With its clouds of sulfuric acid and surface temperatures exceeding 400 degrees Celsius, Venus is often referred to as a sort of incarnation of hell. It could be worse, though. In a new study, astronomers have zoomed in on K2-141b, a planet that is so hot it is covered in oceans of molten lava and rocks rain down from its atmosphere.
This is truly one of the most extreme worlds scientists have found out of the more than 4,000 exoplanets identified to date. In a new study, researchers from McGill University, York University, and the Indian Institute of Science Education examined the scorching planet’s atmosphere and weather system, revealing new insights about the formation and dynamics of so-called “lava planets”.
“The study is the first to make predictions about weather conditions on K2-141b that can be detected from hundreds of light-years away with next-generation telescopes such as the James Webb Space Telescope,” says lead author Giang Nguyen, a PhD student at York University
K2-141b, which is located hundreds of light-years away from Earth, owes its bizarre weather to its close proximity to its parent star. Being so close to the star also causes the planet to be gravitationally locked in its place — meaning the same side always faces the star just like the moon does Earth. As a result, two-thirds of the distant exoplanet experiences perpetual daylight, where surface temperatures 3,000 degrees Celsius (5,400 degrees Fahrenheit).

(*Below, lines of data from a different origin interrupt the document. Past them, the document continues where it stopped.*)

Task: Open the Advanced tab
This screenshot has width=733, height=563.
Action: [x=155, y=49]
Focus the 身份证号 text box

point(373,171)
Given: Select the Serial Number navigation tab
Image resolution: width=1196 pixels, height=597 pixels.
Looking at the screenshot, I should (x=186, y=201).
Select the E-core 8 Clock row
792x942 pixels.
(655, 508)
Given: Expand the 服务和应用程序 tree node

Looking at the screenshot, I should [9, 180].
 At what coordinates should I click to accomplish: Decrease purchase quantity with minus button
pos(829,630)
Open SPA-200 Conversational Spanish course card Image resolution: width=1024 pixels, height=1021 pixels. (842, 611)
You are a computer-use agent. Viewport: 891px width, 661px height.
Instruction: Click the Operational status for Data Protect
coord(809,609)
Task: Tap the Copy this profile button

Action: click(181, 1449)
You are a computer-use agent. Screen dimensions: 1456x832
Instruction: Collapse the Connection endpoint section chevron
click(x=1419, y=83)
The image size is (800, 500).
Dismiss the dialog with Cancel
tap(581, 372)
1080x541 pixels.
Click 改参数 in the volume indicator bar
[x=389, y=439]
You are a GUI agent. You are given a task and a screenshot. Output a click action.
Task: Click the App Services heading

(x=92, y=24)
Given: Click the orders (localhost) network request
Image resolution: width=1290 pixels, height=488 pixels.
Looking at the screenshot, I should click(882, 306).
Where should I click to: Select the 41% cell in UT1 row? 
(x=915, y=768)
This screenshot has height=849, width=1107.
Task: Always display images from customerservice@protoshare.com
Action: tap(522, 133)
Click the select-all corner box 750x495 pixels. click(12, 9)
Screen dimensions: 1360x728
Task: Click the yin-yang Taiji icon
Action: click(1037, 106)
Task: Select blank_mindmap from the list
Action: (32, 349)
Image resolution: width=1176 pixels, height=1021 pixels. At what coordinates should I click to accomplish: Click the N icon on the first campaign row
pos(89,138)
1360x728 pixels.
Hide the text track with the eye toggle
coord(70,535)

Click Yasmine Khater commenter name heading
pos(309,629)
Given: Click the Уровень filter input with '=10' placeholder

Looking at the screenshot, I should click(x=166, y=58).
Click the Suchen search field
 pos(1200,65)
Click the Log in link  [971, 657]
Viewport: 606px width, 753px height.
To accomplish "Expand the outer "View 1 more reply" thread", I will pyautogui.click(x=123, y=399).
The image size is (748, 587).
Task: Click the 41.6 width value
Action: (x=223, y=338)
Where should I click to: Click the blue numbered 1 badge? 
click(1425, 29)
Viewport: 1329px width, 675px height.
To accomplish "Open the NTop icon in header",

That’s so hot that rocks melt, covering the planet in a 96-km (60-mile) ocean of magma. It’s actually so hot that some of the molten rock is vaporized into the atmosphere.
On Earth, liquid water evaporates, rising up into the atmosphere where it condenses, ultimately returning to the surface in the form of rain. A similar cycle also occurs on K2-141b, only instead of water there’s sodium, silicon monoxide, silicon dioxide, and other vaporized rocky substances, which are carried by supersonic winds blowing in excess of 3,000 mph to the planet’s dark side.
In the part of the planet shrouded in eternal darkness, temperatures are frigid, hovering at -200 degrees Celsius (-424 degrees Fahrenheit). The cold atmosphere condenses the rocky substances, which rain back into the magma ocean, restarting the cycle.
However, unlike the water cycle on Earth, this rocky cycle is not in equilibrium since the flow of material from the dark side to the dayside is slower. Eventually, the researchers predict that the planet’s surface and atmospheric composition will be altered dramatically.
“All rocky planets, including Earth, started off as molten worlds but then rapidly cooled and solidified. Lava planets give us a rare glimpse at this stage of planetary evolution,” said Nicolas Cowan, a professor in the Department of Earth & Planetary Sciences at McGill University.
The findings appeared in the Monthly Notices of the Royal Astronomical Society.